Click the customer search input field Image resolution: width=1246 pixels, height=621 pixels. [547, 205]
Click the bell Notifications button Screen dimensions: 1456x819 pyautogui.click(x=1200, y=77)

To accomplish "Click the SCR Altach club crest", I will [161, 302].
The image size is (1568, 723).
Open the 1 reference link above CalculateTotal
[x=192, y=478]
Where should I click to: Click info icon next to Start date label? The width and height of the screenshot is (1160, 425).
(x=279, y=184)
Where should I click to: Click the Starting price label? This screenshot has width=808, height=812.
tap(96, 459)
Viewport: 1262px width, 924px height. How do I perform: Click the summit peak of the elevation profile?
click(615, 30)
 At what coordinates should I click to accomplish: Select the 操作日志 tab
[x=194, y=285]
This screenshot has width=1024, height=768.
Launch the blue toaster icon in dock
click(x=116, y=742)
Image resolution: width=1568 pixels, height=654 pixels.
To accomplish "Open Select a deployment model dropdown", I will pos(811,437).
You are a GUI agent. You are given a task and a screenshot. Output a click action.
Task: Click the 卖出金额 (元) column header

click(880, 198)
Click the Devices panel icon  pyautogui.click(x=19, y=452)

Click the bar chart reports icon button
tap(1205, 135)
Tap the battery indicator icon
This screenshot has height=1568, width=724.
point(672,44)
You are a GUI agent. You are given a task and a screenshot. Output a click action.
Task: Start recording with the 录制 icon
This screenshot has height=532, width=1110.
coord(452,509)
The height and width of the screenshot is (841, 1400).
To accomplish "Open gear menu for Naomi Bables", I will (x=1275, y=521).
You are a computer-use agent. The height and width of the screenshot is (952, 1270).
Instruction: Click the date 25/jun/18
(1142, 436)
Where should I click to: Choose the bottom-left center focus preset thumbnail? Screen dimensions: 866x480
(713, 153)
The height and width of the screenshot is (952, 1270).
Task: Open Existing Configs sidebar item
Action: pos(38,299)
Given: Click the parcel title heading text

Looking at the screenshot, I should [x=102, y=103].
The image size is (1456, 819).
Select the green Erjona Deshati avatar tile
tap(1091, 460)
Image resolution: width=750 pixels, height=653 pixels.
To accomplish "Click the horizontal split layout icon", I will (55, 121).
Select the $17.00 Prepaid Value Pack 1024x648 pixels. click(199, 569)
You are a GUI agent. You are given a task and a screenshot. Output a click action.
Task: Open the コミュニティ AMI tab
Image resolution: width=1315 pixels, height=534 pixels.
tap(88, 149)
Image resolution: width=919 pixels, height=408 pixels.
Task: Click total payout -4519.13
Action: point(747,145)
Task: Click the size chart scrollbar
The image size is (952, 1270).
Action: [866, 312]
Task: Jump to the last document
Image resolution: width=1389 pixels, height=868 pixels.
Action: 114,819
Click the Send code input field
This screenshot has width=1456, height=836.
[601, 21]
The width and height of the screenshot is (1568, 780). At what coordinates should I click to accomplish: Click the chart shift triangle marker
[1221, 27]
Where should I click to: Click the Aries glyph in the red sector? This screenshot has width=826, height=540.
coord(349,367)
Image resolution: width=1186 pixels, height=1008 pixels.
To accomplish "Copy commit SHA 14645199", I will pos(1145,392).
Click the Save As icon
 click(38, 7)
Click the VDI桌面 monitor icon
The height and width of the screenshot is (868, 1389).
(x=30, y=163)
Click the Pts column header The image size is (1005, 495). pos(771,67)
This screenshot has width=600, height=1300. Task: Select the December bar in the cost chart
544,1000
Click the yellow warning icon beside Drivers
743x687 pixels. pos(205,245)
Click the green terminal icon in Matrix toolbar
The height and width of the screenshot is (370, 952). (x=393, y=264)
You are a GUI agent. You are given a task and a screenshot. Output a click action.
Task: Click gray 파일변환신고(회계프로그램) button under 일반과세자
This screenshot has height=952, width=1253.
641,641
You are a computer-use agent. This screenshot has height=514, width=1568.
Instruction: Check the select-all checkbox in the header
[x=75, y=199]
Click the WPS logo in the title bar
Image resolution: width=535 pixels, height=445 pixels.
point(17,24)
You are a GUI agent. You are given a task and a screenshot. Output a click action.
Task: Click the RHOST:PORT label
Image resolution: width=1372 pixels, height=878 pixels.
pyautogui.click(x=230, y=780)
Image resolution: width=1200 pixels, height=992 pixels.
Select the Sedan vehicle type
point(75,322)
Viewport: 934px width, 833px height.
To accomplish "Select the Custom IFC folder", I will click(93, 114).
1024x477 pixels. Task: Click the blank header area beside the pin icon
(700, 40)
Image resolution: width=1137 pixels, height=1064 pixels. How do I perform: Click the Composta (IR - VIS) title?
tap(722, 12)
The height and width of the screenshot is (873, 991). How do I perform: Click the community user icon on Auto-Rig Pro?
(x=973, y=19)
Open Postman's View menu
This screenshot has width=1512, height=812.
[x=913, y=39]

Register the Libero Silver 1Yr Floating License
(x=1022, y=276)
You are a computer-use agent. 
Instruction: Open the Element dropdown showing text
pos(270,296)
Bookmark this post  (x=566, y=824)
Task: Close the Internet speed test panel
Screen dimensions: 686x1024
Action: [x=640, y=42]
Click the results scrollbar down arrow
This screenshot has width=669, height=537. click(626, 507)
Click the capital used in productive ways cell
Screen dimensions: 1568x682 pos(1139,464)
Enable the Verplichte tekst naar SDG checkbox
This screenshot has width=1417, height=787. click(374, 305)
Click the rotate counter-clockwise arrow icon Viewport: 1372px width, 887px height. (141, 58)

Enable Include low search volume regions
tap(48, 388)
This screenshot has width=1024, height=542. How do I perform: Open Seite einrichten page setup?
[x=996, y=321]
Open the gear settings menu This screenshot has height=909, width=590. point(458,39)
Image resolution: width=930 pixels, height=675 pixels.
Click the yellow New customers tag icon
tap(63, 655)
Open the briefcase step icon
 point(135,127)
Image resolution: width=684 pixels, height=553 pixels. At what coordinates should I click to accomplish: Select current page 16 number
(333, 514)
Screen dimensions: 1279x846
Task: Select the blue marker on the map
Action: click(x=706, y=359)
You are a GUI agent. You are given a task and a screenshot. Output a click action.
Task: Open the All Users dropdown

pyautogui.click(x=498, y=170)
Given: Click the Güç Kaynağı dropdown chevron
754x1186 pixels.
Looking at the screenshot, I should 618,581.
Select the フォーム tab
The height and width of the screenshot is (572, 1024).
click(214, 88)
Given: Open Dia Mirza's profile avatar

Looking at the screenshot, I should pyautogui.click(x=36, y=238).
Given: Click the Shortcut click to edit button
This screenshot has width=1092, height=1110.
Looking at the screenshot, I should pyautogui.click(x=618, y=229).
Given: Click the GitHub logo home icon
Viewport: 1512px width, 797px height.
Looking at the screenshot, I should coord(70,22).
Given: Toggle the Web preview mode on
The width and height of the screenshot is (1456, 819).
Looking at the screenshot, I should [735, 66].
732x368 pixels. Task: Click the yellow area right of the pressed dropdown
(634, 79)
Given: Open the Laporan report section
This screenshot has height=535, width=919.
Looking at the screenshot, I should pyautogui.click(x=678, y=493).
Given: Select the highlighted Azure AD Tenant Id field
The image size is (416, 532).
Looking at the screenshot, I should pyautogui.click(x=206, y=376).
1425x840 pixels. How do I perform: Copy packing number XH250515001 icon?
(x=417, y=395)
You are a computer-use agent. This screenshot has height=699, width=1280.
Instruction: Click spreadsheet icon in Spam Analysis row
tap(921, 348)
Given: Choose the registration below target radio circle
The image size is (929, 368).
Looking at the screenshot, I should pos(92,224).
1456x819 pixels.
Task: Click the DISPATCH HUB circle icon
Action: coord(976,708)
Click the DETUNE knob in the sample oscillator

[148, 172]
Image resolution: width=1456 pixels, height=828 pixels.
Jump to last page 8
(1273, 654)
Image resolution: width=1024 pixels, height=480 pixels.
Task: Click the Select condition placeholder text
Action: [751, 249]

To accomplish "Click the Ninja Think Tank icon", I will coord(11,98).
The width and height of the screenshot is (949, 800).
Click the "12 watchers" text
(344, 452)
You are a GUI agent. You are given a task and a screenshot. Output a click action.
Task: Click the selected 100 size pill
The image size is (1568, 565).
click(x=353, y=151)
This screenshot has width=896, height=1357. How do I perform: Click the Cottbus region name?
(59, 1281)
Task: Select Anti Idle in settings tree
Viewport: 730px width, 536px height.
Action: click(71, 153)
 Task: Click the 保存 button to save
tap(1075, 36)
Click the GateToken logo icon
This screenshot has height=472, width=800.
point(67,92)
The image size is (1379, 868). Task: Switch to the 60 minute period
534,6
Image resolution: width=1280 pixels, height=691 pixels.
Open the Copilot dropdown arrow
====
> Written request: Starting with the line that contains "Tap the battery indicator icon" and going on through the line that contains "Action: pos(38,299)", give those lines of the records again with "gear menu" swapped for "settings menu" and everything else left as it is.

> Reply:
Tap the battery indicator icon
This screenshot has height=1568, width=724.
point(672,44)
You are a GUI agent. You are given a task and a screenshot. Output a click action.
Task: Start recording with the 录制 icon
This screenshot has height=532, width=1110.
coord(452,509)
The height and width of the screenshot is (841, 1400).
To accomplish "Open settings menu for Naomi Bables", I will (x=1275, y=521).
You are a computer-use agent. The height and width of the screenshot is (952, 1270).
Instruction: Click the date 25/jun/18
(1142, 436)
Where should I click to: Choose the bottom-left center focus preset thumbnail? Screen dimensions: 866x480
(713, 153)
The height and width of the screenshot is (952, 1270).
Task: Open Existing Configs sidebar item
Action: pos(38,299)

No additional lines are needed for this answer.